## Required task A
From the disk image instructions, copy out everything from "See fdisk#Backup and" down to "source hard drive.".
## Required task B
In the disk image instructions, which piece of information about the drive geometry is named as the most important to save?

## Extract to read
Backing up the partition table

See fdisk#Backup and restore partition table or gdisk#Backup and restore partition table.

Create disk image

Boot from a live medium and make sure no partitions are mounted from the source hard drive.

Then mount the external hard drive and backup the drive:

# dd if=/dev/sda conv=sync,noerror bs=64M status=progress | lz4 -z  > /path/to/backup.img.lz4

If necessary (e.g. when the resulting files will be stored on a FAT32 file system), split the disk image into multiple parts (see also split(1)):

# dd if=/dev/sda conv=sync,noerror bs=64M status=progress | lz4 -z | split -a3 -b2G - /path/to/backup.img.lz4

If there is not enough disk space locally, you may send the image through ssh:

# dd if=/dev/sda conv=sync,noerror bs=64M status=progress | lz4 -z | ssh user@local dd of=backup.img.lz4

Finally, save extra information about the drive geometry necessary in order to interpret the partition table stored within the image. The most important of which is the sector size.

## Records
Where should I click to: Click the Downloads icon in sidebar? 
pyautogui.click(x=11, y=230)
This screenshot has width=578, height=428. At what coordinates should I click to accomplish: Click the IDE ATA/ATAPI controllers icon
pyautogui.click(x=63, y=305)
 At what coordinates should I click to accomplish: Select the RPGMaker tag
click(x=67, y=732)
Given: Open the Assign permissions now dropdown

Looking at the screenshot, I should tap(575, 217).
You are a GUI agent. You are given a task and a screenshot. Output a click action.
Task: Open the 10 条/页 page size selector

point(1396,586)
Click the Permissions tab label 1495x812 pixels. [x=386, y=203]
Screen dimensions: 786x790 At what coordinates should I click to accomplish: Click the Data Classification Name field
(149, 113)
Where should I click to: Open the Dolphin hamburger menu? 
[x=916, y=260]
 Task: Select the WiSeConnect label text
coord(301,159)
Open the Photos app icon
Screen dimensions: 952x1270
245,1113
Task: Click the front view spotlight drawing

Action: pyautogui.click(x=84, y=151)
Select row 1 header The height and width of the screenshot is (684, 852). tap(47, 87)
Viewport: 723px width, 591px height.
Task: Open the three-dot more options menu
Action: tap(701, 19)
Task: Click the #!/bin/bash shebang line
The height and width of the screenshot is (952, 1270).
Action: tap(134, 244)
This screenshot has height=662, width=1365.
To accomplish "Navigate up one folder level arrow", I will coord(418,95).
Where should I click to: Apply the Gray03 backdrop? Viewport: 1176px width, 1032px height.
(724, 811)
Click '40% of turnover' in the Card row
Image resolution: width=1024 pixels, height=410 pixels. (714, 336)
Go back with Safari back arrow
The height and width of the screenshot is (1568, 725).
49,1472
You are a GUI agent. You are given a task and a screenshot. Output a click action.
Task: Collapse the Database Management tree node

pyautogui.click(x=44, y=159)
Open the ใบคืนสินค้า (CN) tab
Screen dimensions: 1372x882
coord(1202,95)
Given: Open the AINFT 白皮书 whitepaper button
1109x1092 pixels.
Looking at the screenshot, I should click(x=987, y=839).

## Correct output A
See fdisk#Backup and restore partition table or gdisk#Backup and restore partition table.

Create disk image

Boot from a live medium and make sure no partitions are mounted from the source hard drive.

## Correct output B
The sector size is the most important piece of drive geometry information to save.